Stewart was removed as CEO of Niagara Health on Wednesday and, on Tuesday, resigned from a number of health advisory boards including a COVID-19 panel that advises Premier Doug Ford.
All this followed a report on Tuesday about his international travel.
An internal memo from two St. Joe’s officials, obtained by CBC News, said they understood that staff were frustrated.
“We have heard your frustration and disappointment about Dr. Stewart’s international travel during a critical point in the pandemic. We share those emotions,” said St. Joseph’s Healthcare Hamilton president Melissa Farrell and interim chief of staff Dr. David Russell in the email.
The board said an interim replacement will be named shortly.
Stewart’s contract includes a clause that entitles him to 24 months of pay, more than $1 million, if he is terminated without cause.
Stewart received a salary of $604,083.24 and $25,631.76 in taxable benefits in 2019, according to public records.
If Stewart is fired without cause and his compensation starts, he must look for permanent work that can pay what he made as CEO, and only if he finds some can St. Joe’s stop payment, according to his contract, dated Aug. 1, 2018.
For some time, he would also continue to receive some employment-related benefits.
Stewart won’t get the 24 months in pay if he is terminated with cause according to the contract. That includes:
- A material breach of the provisions of the contract.
- Gross neglect or duty.
- Disregard or disobedience of any reasonable resolution of the board.
- Any wilful act of dishonesty or neglect in performing duties
- Conviction of an indictable criminal offence.
The contract and all of its conditions can be terminated if Stewart resigns on terms which satisfy him and the board.
Hospitals battled outbreaks
The hospital networks both said his approved vacation started on Dec. 18. In an apology email to staff, a statement attributed to Stewart said his trip included a stay with family at his private home in the Dominican.
He returned to Canada on Tuesday, according to that statement.
“I know that my decision to travel was incorrect and that you are disappointed in me. My greatest regret, after you have sacrificed so much for the last 10 months, is that I have let you down,” read the message to staff on Wednesday.
The premier, Hamilton Mayor Fred Eisenberger and others reacted to his vacation with disappointment.
The day before Stewart started his vacation, St.
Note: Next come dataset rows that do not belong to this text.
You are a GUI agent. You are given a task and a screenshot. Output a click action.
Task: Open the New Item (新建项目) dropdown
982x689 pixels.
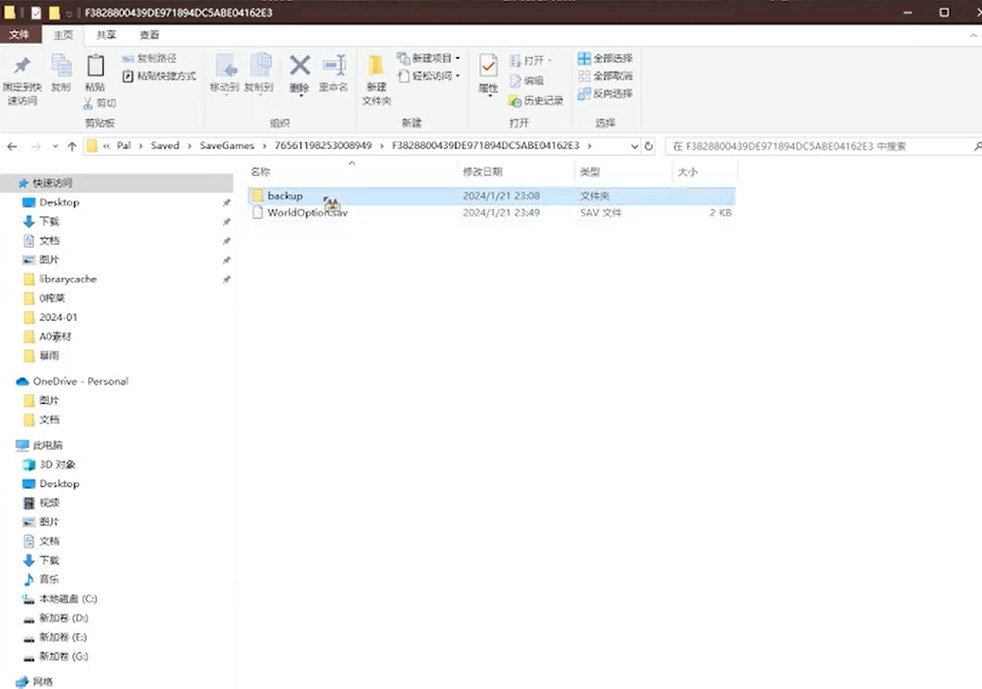point(430,58)
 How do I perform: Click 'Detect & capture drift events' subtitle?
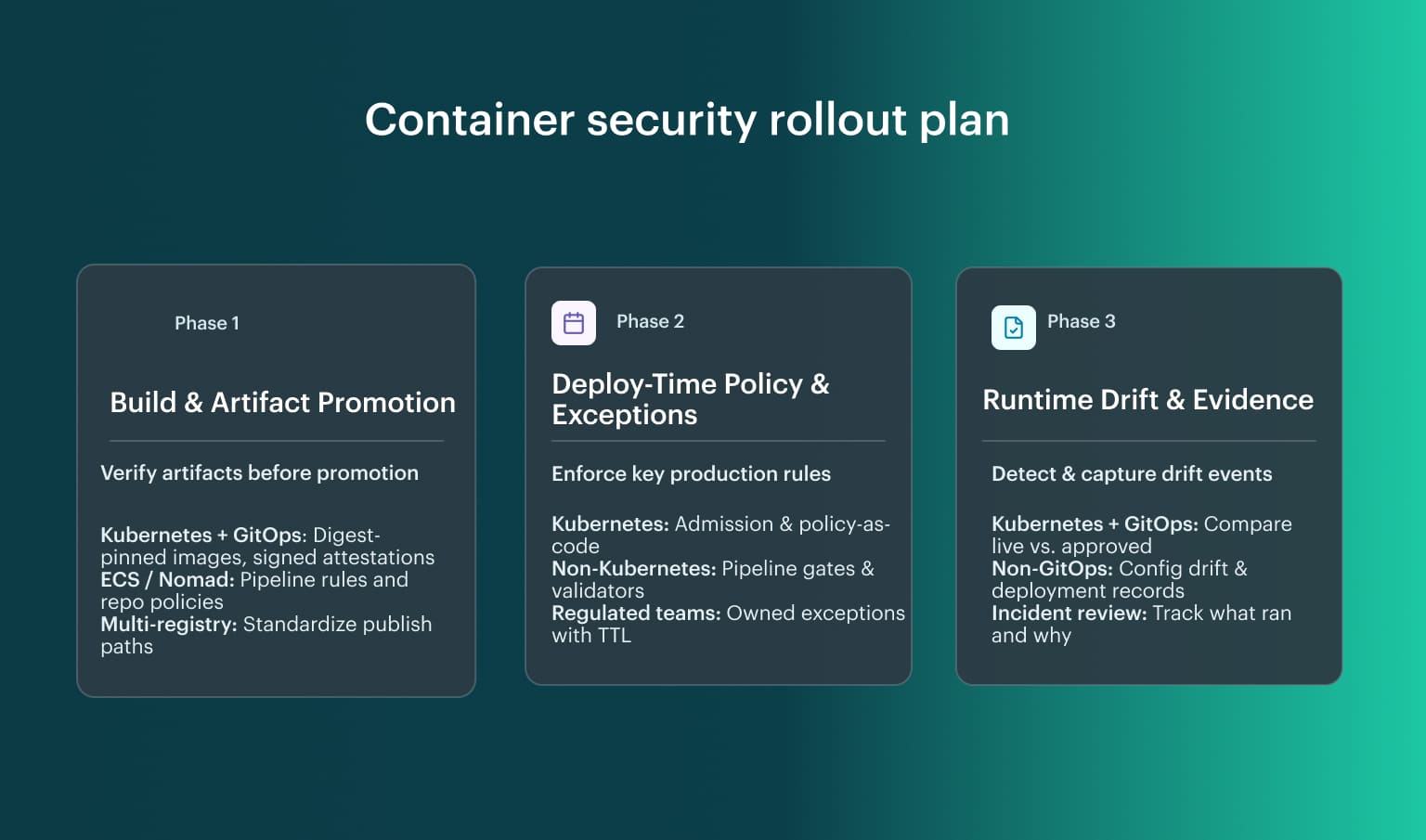point(1132,473)
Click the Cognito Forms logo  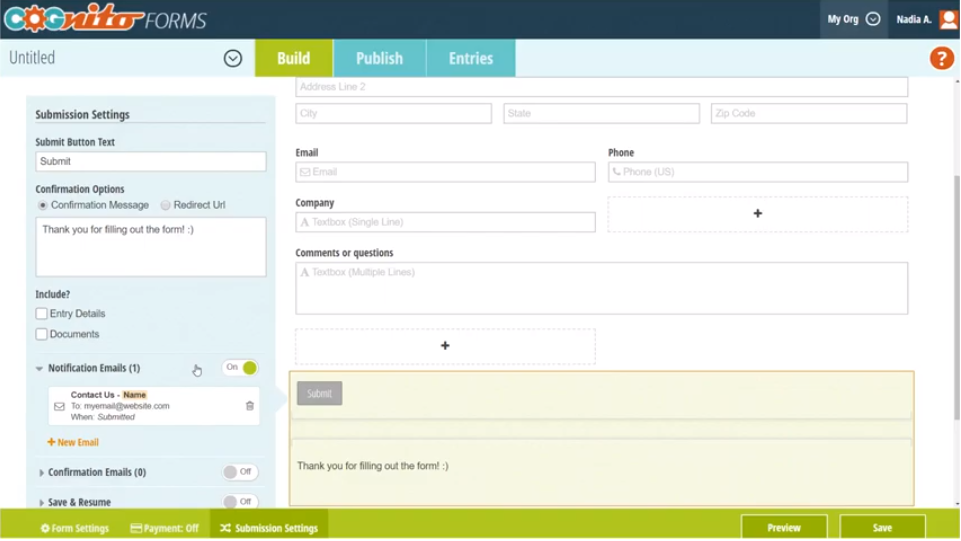[105, 19]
Joe’s and Niagara Health called on the province to take “decisive action” around lockdowns because “COVID infections and hospitalizations are rising rapidly and show no signs of abating.”
While he was away, facilities in both hospital networks battled deadly outbreaks and the government urged people to stay home as the second wave of the virus raged on.
Niagara Health and St. Joe’s have not answered questions about who approved Stewart’s vacation and why.